Immunomagnetic separation significantly improves the sensitivity of polymerase chain reaction in detecting Giardia duodenalis and Cryptosporidium spp. in dairy cattle.

The effectiveness of molecular methods for the detection of species of Giardia and Cryptosporidium in fecal samples is often reduced by low or intermittent cyst and oocyst shedding, and/or the presence of polymerase chain reaction (PCR) inhibitors. The present study investigates the use of immunomagnetic separation (IMS) as an additional concentration step before PCR in the detection of these common protozoan parasites in dairy cattle. The IMS-PCR assays were optimized for amplifying fragments of the 16S ribosomal RNA (rRNA), β-giardin, and glutamate dehydrogenase (GDH) genes of Giardia duodenalis, as well as fragments of the 18S rRNA, heat shock protein (HSP)-70, and Cryptosporidium oocyst wall protein (COWP) genes of Cryptosporidium spp. In all cases, IMS-PCR was more sensitive than PCR alone. A significantly greater number of Giardia-positive samples were identified using IMS-PCR of the 16S rRNA gene (P < 0.01) and of the GDH gene (P < 0.01), as compared with PCR without any additional concentration step. In the case of Cryptosporidium, IMS-PCR of the COWP gene (P  =  0.02) resulted in a significantly greater number of positives than did PCR without the IMS concentration step.
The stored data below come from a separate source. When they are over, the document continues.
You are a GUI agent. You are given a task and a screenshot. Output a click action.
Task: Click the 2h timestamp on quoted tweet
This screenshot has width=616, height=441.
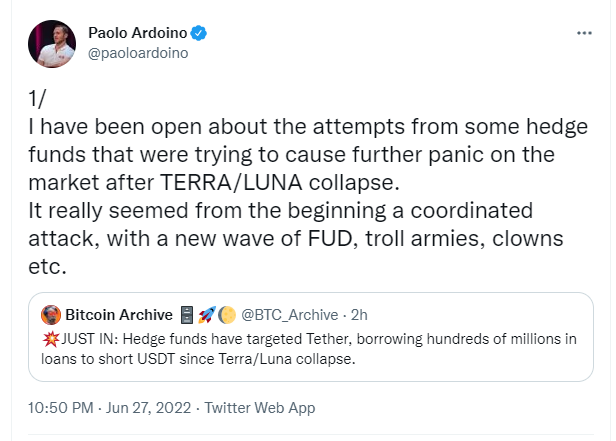click(359, 315)
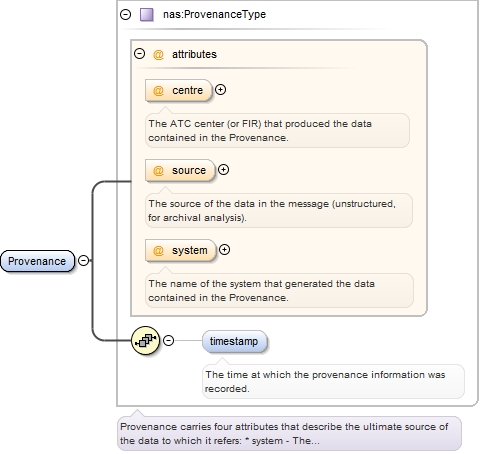Collapse the sequence compositor minus button
Screen dimensions: 480x454
(x=169, y=340)
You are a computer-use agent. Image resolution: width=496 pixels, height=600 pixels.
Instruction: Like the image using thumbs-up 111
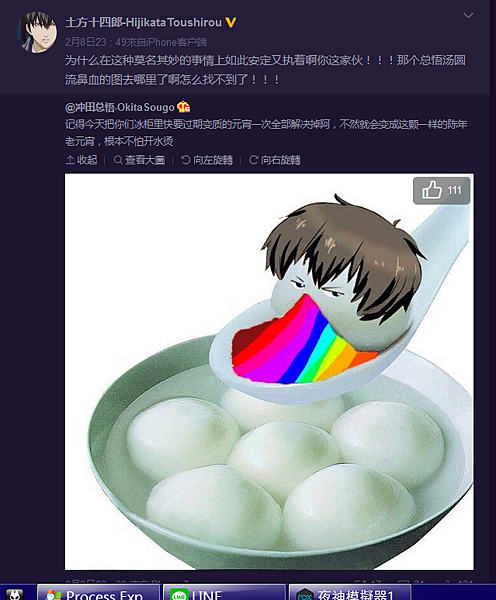coord(441,190)
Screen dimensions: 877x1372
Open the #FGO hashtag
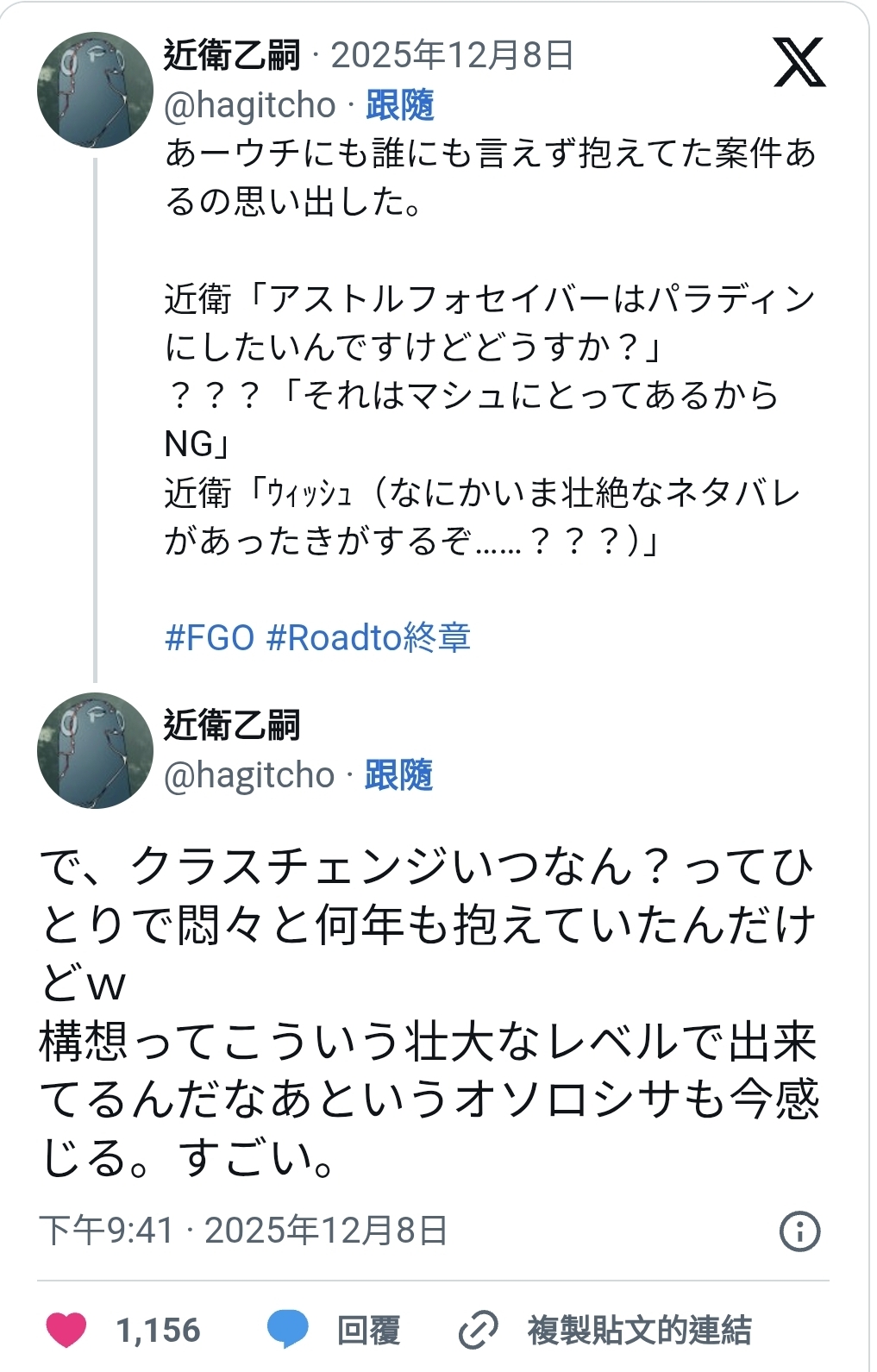(x=210, y=638)
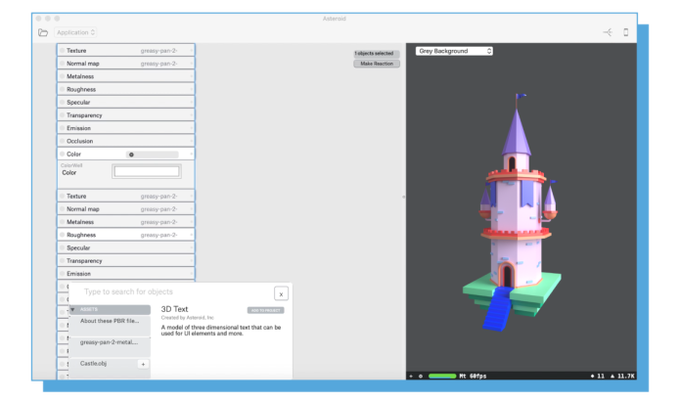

The greatest number of positives, however, was obtained using IMS-PCR to amplify a portion of the 16S rRNA gene of Giardia and a portion of the HSP-70 gene of Cryptosporidium. A further comparison of the optimized IMS-PCR assays to immunofluorescence microscopy suggested that the IMS-PCR assays were considerably more sensitive than microscopy was in the detection of Giardia cysts and Cryptosporidium oocysts in fecal samples.